### PROMPT
Your answer must consist of the records exactly as given, with no pictures included.

### EXERCISE MATERIAL
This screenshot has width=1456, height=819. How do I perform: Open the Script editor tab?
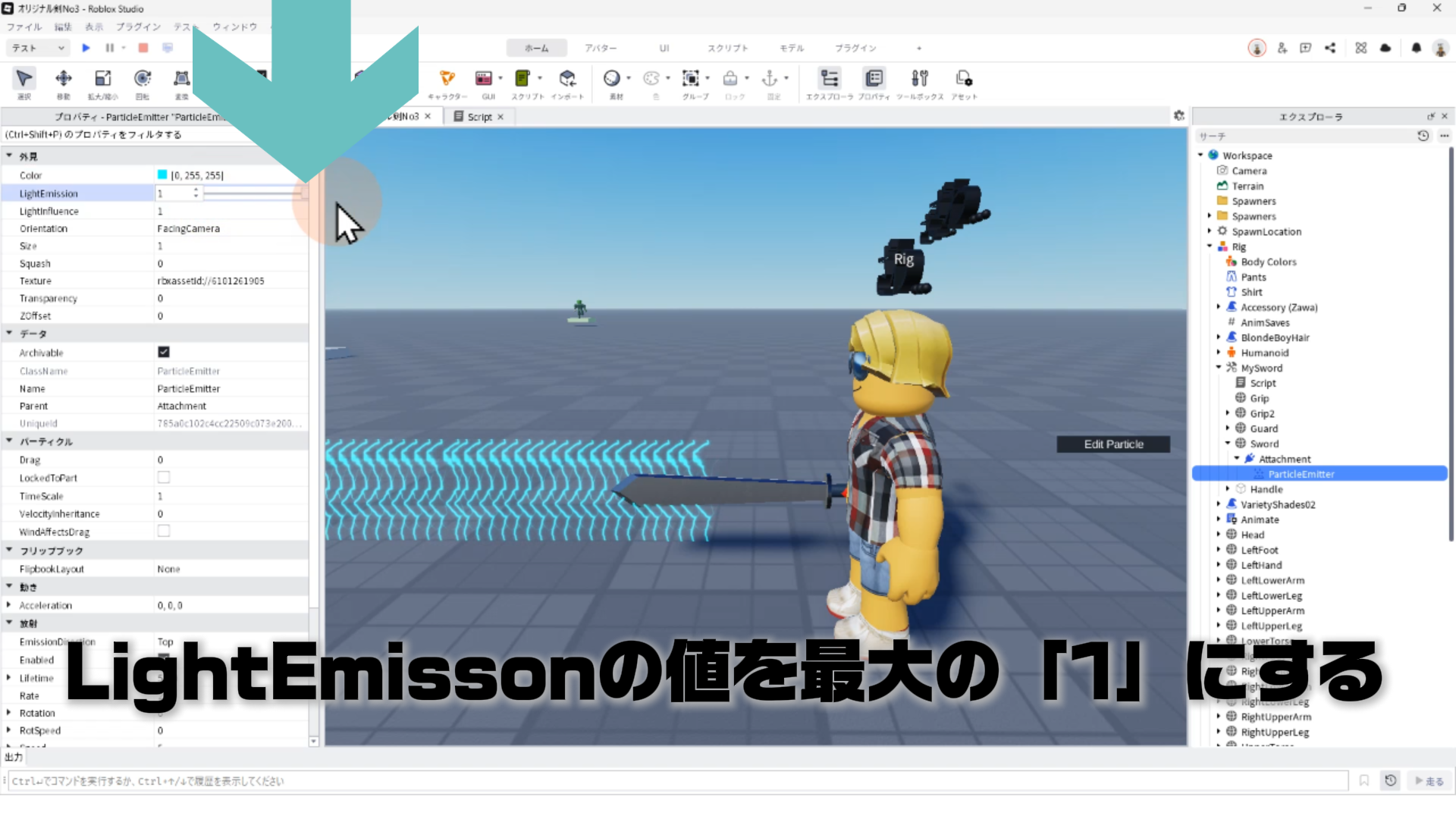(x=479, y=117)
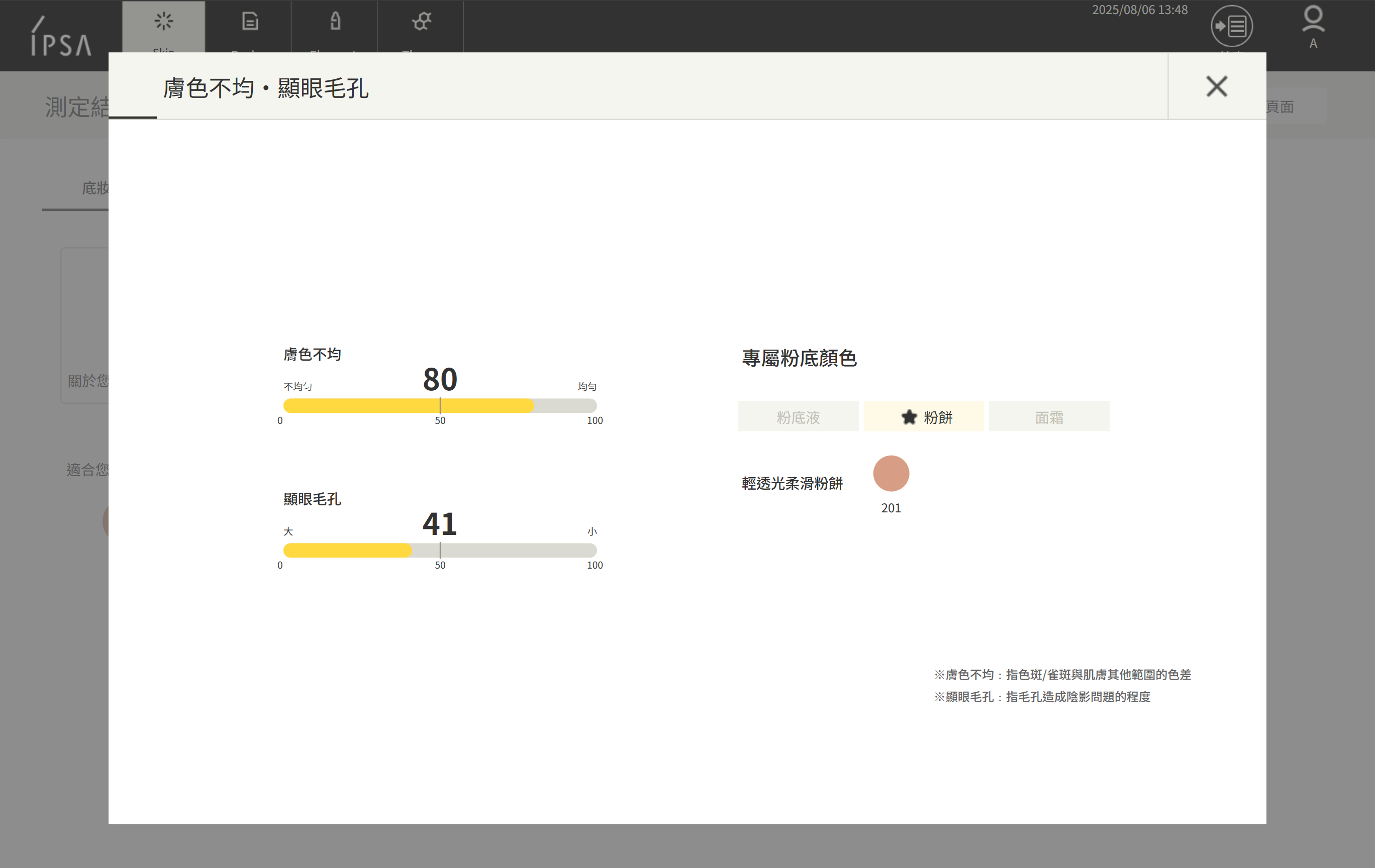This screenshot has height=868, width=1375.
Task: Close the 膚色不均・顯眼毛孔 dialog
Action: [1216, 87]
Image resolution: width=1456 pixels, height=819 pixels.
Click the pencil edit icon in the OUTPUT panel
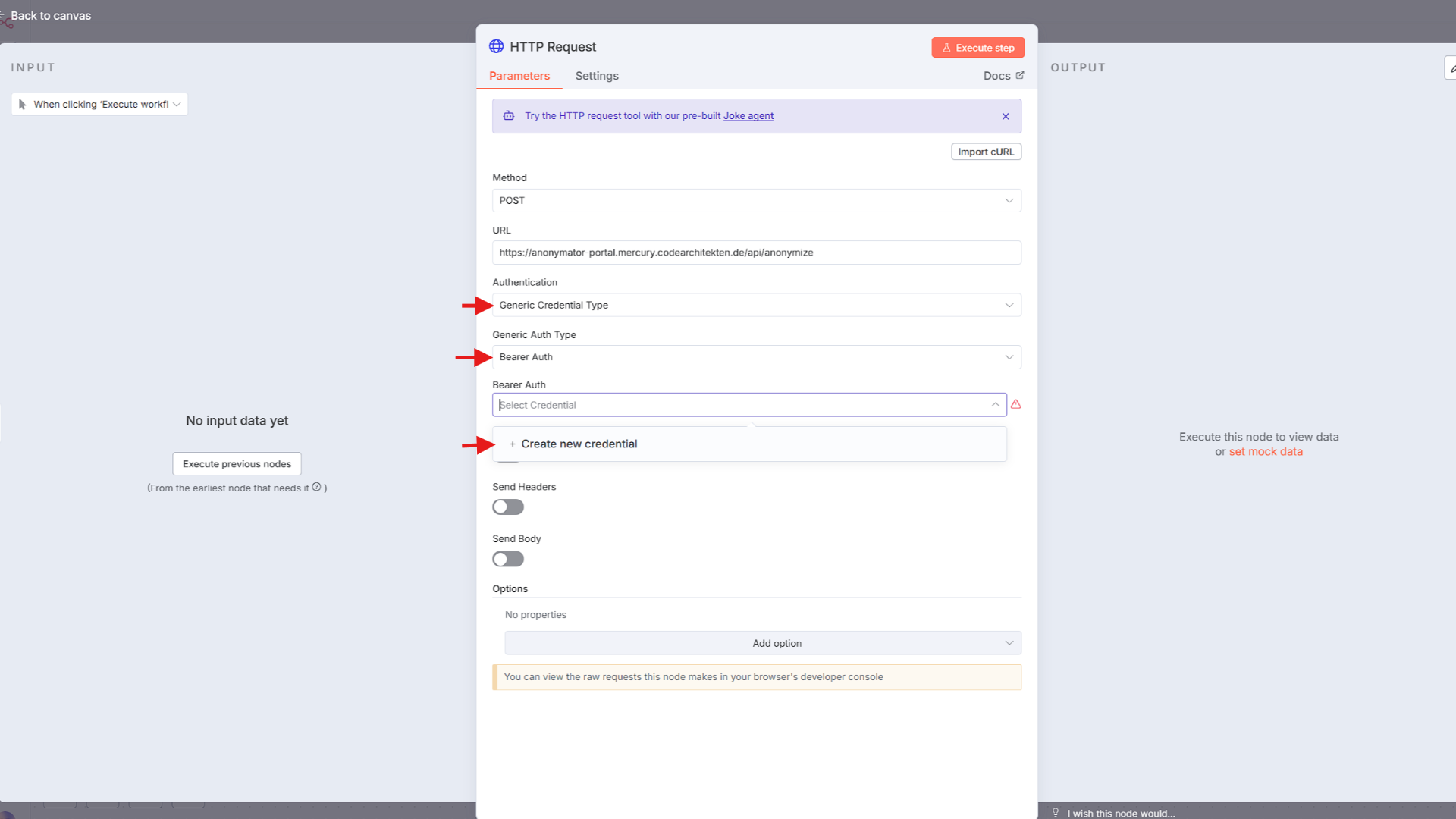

### EXERCISE RESPONSE
This screenshot has width=1456, height=819. How do I perform: Open the Script editor tab?
(x=479, y=117)
This screenshot has height=868, width=1375.
Task: Close the 膚色不均・顯眼毛孔 dialog
Action: [1216, 87]
Image resolution: width=1456 pixels, height=819 pixels.
Click the pencil edit icon in the OUTPUT panel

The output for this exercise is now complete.